Vous ne détenez pas encore d’actions? Alors que les titres boursiers se démocratisent à grande vitesse? Et que les sites qui permettent d’effectuer soi-même les transactions prolifèrent sur le Web en attirant toute une nouvelle clientèle de boursicoteurs? Quoiqu’il en soit, lorsque vous ferez le grand saut, c’est-à-dire dans peu de temps, vous devrez vous initier au jargon anglo-saxon et découvrir une métaphone animalière incontournable: les Bulls et les Bears (les taureaux et les ours).

L’analogie n’a rien d’évident.

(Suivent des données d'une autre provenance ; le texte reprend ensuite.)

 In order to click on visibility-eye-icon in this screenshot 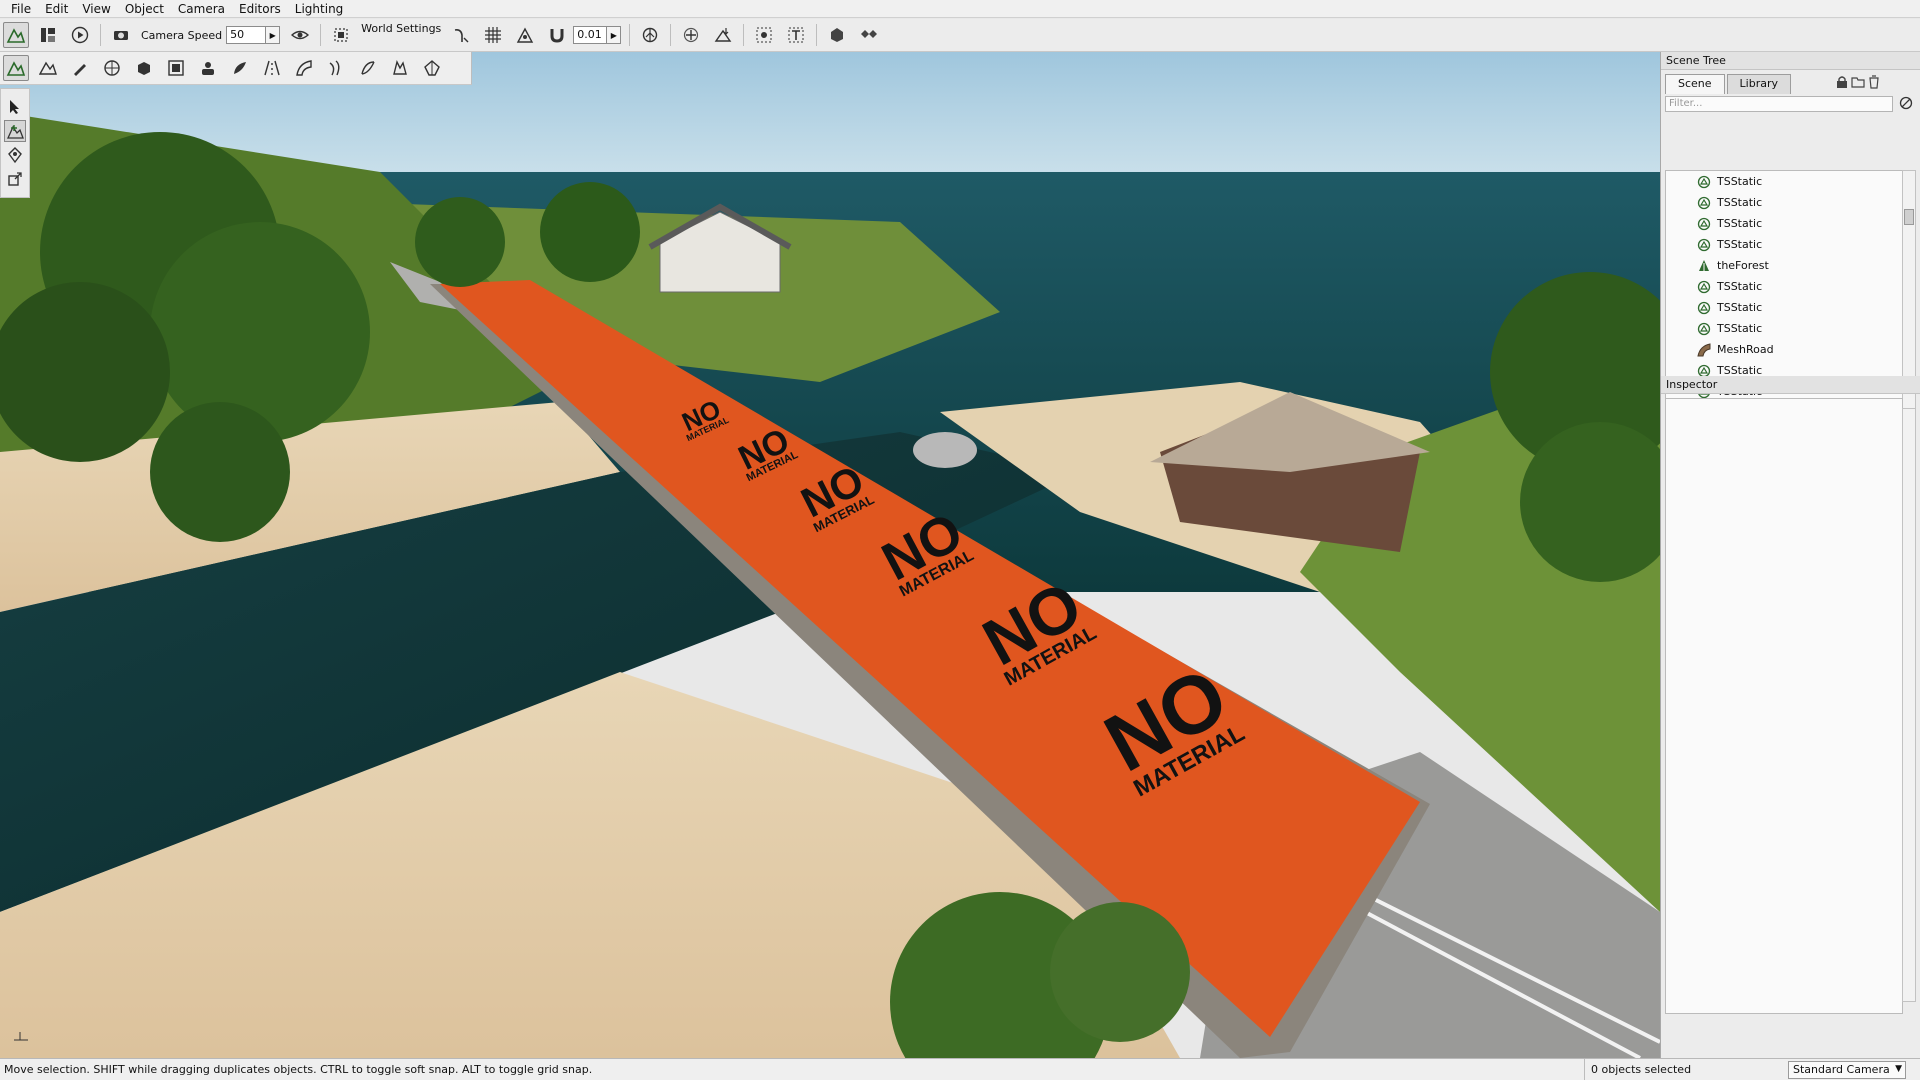, I will do `click(300, 35)`.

Le Bull décrit un marché boursier en hausse, tandis que le Bear s’applique à un marché en baisse. L’origine de l’expression remonte au début du XVIIIe siècle. A l’époque, aux Etats-Unis, les trappeurs faisaient des paris sur des combats d’animaux d’un genre tombé en désuétude. Il s’agissait de lâcher une meute de chiens sur un ours, un taureau ou une autre bête féroce.

Pris dans la mêlée, les taureaux foncent tête baissée et projettent les molosses en l’air avec leurs cornes. Un mouvement comparable au graphique d’un marché haussier. A l’inverse, l’ours plaque ses adversaires au sol à vigoureux coups de pattes, ce qui symbolise un marché baissier.

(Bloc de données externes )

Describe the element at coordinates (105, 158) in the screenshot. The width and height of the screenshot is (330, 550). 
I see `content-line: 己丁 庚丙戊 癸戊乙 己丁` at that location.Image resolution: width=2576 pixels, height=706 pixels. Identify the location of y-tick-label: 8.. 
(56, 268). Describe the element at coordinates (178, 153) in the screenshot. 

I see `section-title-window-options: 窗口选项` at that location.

De plus, au XVIIIe siècle toujours, les grossistes de peaux d’ours passaient pour particulièrement pressés de vendre leur marchandise au meilleur prix, ce qu’ils faisaient même avant que l’animal n’ait été tué…

Mais revenons à la bourse. Historiquement, le dernier vrai «bearish market» remonte au krach du 9 octobre 1987. L’indice américain Dow Jones s’effondre ce jour là subitement de 30%. La veille encore, les marchés sont en pleine euphorie. Le 25 août, le Dow Jones pulvérise son record. Et tout le monde est persuadé que l’indice va continuer son ascension. Un trader déclare dans l’édition du Wall Street Journal du 26 août 1987: «Sur un marché comme celui-ci, il ne peut y avoir que de bonnes nouvelles. Il va de soi que le marché va encore grimper.»

Deux mois plus tard, les golden boys ruinés se jettent du haut des buildings. Pour profiter au maximum de la hausse des marchés, il est courant d’emprunter de l’argent contre la valeur de ses actions pour acquérir des titres supplémentaires. Evidemment, ce n’est une bonne idée que lorsque les cours montent. Si les marchés chutent, les pertes sont démultipliées. Le créancier exige de nouvelles garanties. Le débiteur est forcé de vendre ses actions. Et les cours plongent encore davantage. C’est le cercle vicieux.

Le marché boursier est éminemment cyclique. Il finit toujours par faire succéder un «bullish market» à un «bearish market». A moins que ce ne soit le contraire. Entre 1995 et 1998, l’indice Dow Jones a doublé, passant de 4000 à 8000 points. Cela signifie que pour 1000 francs investis en 1994 dans les sociétés qui composent le Dow Jones, on détient le double à peine quatre ans plus tard.

Les Bulls et les Bears, ce sont aussi des emblèmes, des signes de reconnaisance entre golden boys. Il est du meilleur goût de porter ces animaux en boutons de manchettes. Le modèle se décline en or 14 ou 18 carats chez The Banker’s Collection .

Sur Internet, on trouve l’ours et le taureau en presse-papiers, sur des montres, des coussins, des T-shirts. Une société vend cigares et alcools sous la marque «Bull and Bear». Et pour les plus mordus, un artiste américain nommé James Joseph Marsico réalise carrément des sculptures de bronze à l’effigie des deux animaux.